Note: When I set xmlParser.shouldResolveExternalEntities = false, I still get the same error (I have to set it to true to be informed about the entity declaration). The value for xmlParser.externalEntityResolvingPolicy also does not seem to matter here. I also tried to use xmlParser.allowedExternalEntityURLs = [ URL(string: "myentity1.ent")! ]. The file myentity1.ent exists.
The file:
<!DOCTYPE test
[
<!ENTITY ent1 PUBLIC "MYPUBLICID" "myentity1.ent">
]>
<test>&ent1;</test>
The code:
func parse(
fileURLWithPath: String
) {
let url = URL(fileURLWithPath: fileURLWithPath)
if let xmlParser = XMLParser(contentsOf: url) {
xmlParser.shouldResolveExternalEntities = true // has to be set to true to get the declaration
xmlParser.externalEntityResolvingPolicy = XMLParser.ExternalEntityResolvingPolicy.never
let myParserDelegate = MyParserDelegate() // just prints
xmlParser.delegate = myParserDelegate
xmlParser.parse()
}
}
Full output:
did start document
external entity declaration: name ent1, public id "MYPUBLICID", system ID "myentity1.ent"
start of element: name "test", namespace URI "", qualified name ""

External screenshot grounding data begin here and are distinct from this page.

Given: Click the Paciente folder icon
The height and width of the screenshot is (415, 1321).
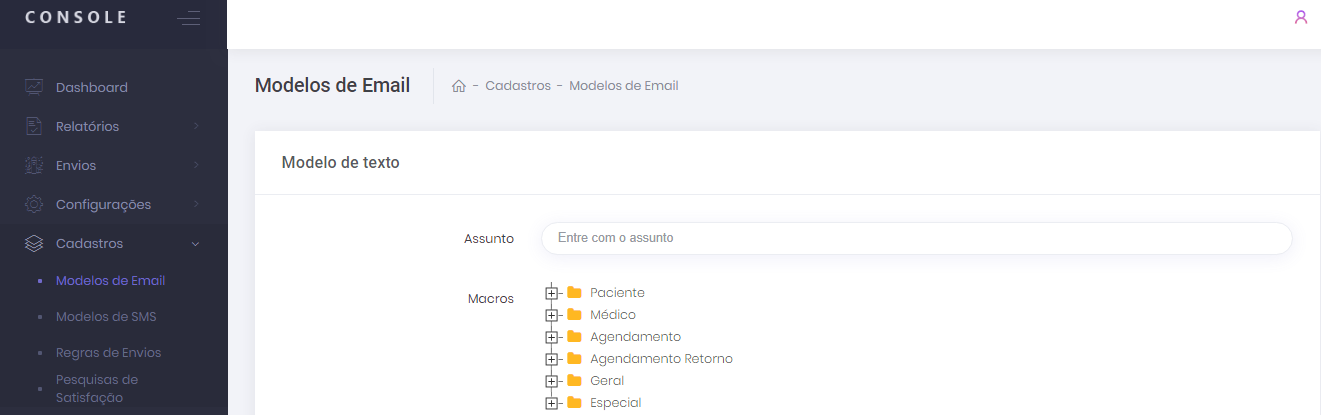Looking at the screenshot, I should click(x=574, y=293).
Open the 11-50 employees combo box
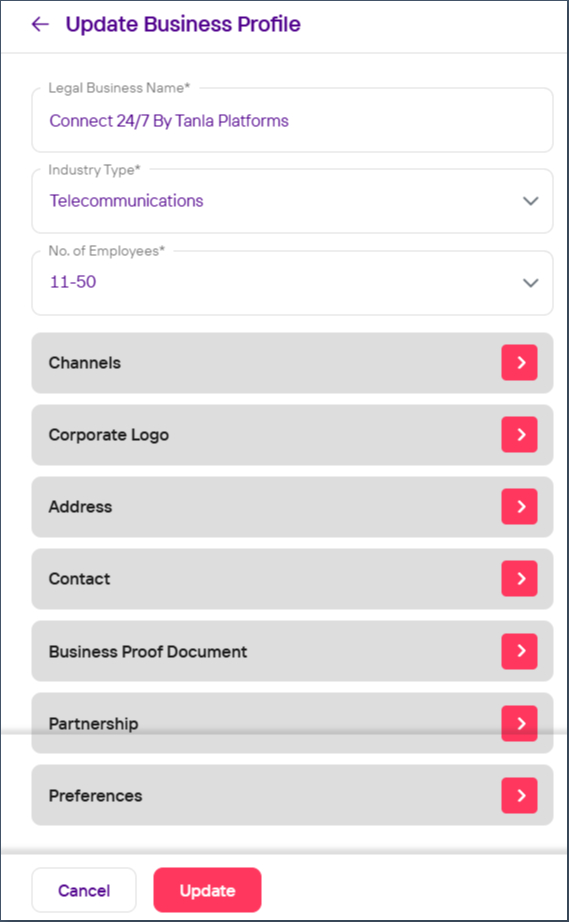This screenshot has width=569, height=922. [x=292, y=283]
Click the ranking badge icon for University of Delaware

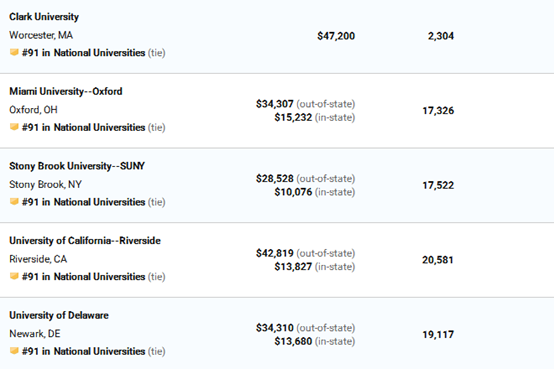click(x=14, y=351)
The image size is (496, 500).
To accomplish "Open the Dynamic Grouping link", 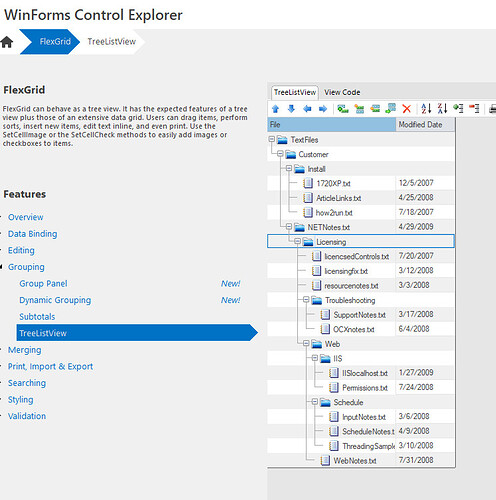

ERROR: Error Domain=NSXMLParserErrorDomain Code=104 "(null)" UserInfo={NSXMLParserErrorColumn=13, NSXMLParserErrorLineNumber=5, NSXMLParserErrorMessage=Failure to process entity ent1
}
external entity: name ent1, system ID ""
Error 104 is XML_ERR_ENTITY_PROCESSING, which is a catch all for “something went wrong loading an external entity”, so that doesn’t help much.
I’m curious as to your expectations here. You wrote:
The file myentity1.ent exists.
Exists where? Relative to the current working directory? Or are you expecting it to resolve it relative to the base URL you passed in? AFAICT it actually works relative to the current directory. However, it’s hard to tell without a complete example to test with.
Regardless, if I were in your shoes I’d take complete control over this by implementing the parser(_:resolveExternalEntityName:systemID:) delegate callback.
Oh, and what platform are you testing this on? I assumed you’re working on the Mac but, thinking about it, that’s not based on any evidence.
I created a Github repository with my sample and code: SwiftXMLParserExamples. See the README there for a more detailed description.
macOS 11.3 on Apple Silicon with Xcode 12.5. xcrun swift -version returns Swift version 5.4. Please note that I would like to use the XMLParser on other platforms, too (Windows and Red Hat).
Unfortunately, this does not solve the problem, see the mentioned repository. Maybe it would be good for my purpose to deactivate validation? How should I do that? I had some difficulties to get a complete overview about the parser behavior in the documentation. Is this parser based on libxml2?
I don't know anything about the external entity issue, but you could try the XMLDocument class — if you don't need to support the iOS, tvOS, or watchOS platforms.
Most of the APIs are also available in swift-corelibs-foundation (Windows and Linux), except for the XQuery and XSLT methods; however I've only tested on macOS.
Thanks for the suggestion @benrimmington, but I do not want to have a tree structure, and I guess this is using the same XML parser in the background anyway.
I now get the document parsed by first only reading the entity declarations and then making some according textual replacements in the document before again parsing it, and during that second parsing restoring the old entity names when "resolving" the according entities, see the repository SwiftXMLCorrectingParserExamples. It is some kind of a "dirty" way, so I still hope there is a better way or there will an according change in the library, but until then, I can at least work with it.
...Please also note, as noted on SwiftXMLParserExamples, that undeclared entities will not be reported if we do not use parser(_:resolveExternalEntityName:systemID:), but without any error message. It should never happen that content gets lost without an error message. There is also the problem of external parsed entities being resolved twice. I created the bug reports SR-14581, SR-14582, SR-14583, and SR-14584.